While these implications [of climate change on human rights] affect individuals and communities around the world, the adverse effects of climate change will be felt most acutely by those segments of the population that are already in vulnerable situations owing to factors such as geography, poverty, gender, age, indigenous or minority status and disability.

In California, this means that it is especially low-income communities of color who are affected — who can’t trust the water that comes out of their taps (if it does). Who are forced to buy bottled water that they can’t afford for their daily needs. Who are forced to decide between paying the rent and buying water.

“Discrimination and lack of access to safe affordable water will only get worse with climate change — unless we don’t let that happen. It is happening in the drought negotiations in California, and it is only the beginning,” says Jones.

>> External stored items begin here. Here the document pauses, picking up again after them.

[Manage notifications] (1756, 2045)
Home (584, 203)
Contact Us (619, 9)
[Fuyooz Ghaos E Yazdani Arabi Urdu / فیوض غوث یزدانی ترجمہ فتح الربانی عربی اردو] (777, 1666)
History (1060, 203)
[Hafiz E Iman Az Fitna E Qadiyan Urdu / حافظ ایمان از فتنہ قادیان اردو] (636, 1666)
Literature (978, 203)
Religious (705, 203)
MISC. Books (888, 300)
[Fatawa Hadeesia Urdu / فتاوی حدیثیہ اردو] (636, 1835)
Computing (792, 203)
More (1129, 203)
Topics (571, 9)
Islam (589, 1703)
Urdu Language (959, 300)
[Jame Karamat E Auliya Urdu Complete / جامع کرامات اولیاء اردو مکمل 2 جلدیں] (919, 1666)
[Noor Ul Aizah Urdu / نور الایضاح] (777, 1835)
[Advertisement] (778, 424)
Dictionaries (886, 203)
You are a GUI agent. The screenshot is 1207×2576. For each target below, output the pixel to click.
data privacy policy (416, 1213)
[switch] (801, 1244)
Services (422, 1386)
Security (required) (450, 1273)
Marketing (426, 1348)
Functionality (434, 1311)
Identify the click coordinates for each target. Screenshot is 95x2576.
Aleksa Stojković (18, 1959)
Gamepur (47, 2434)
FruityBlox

Building community power and resilience

It bears repeating: “unless we don’t let that happen.” That is exactly why UUSC is partnering with the Environmental Justice Coalition for Water (ECJW) to take on these challenges in California. The partnership — and the larger coalition that each organization is part of — has already seen success and is working toward more progress in protecting the human right to water in the face of climate change.

The previous 2012 legislative victory is making a difference now, during the drought negotiations. Jones explains, “Because of the Human Right to Water Act, our community partners are no longer outside the door, outside the building, not even knowing the meetings are happening. They are in the room and at the table negotiating for their interests.” That means the voices of the people most affected by contaminated water — and no water at all — are being heard as decisions get made by government agencies active in setting water policy and allocating funding in the midst of the drought.

UUSC is supporting EJCW in a wide range of activities, including community organizing, advocating for fair funding, and exploring waterless sanitation systems. As Jones wrote in UU World, “EJCW is spearheading major initiatives with foundations, academic think tanks at Stanford University and the University of California, and social justice organizers to forge a path for climate resiliency in the drought negotiations and beyond. This groundbreaking effort is different from most climate change work because it brings the climate resiliency movement and water resources management together, with a focus on water justice.”

Members and supporters of UUSC are taking action, too, by raising awareness and funds for this work through the Blue Buckets campaign, part of UUSC’s Climate Justice Sunday program. This kind of support can make the following — and more — possible:

  • Tankers full of water can provide families with water for cooking, cleaning, and drinking.
  • Busloads of people from communities that lack safe water can go to Sacramento to speak to elected officials during drought negotiations.
  • EJCW can continue to explore innovative solutions to the water crisis.
  • Research on water affordability and discrimination can be undertaken.

Drop, ripple, wave

Climate change is not going away. But neither is the climate justice movement. Case in point: UUSC has joined with several other UU organizations and thousands of people of faith and conscience to take collective long-term action for climate justice through the Commit2Respond initiative.

Jones wrote in UU World: “I believe there is hope. We can scale up innovative models coming from frontline communities around the world—if we make sure climate negotiations include adaptation funding that doesn’t stop at the borders of the developed countries.”

Actions can add up. Positive change can be achieved. UUSC will continue to work with partners and supporters who are dedicated to defending the rights of people most affected by climate change and to protecting the human right to water.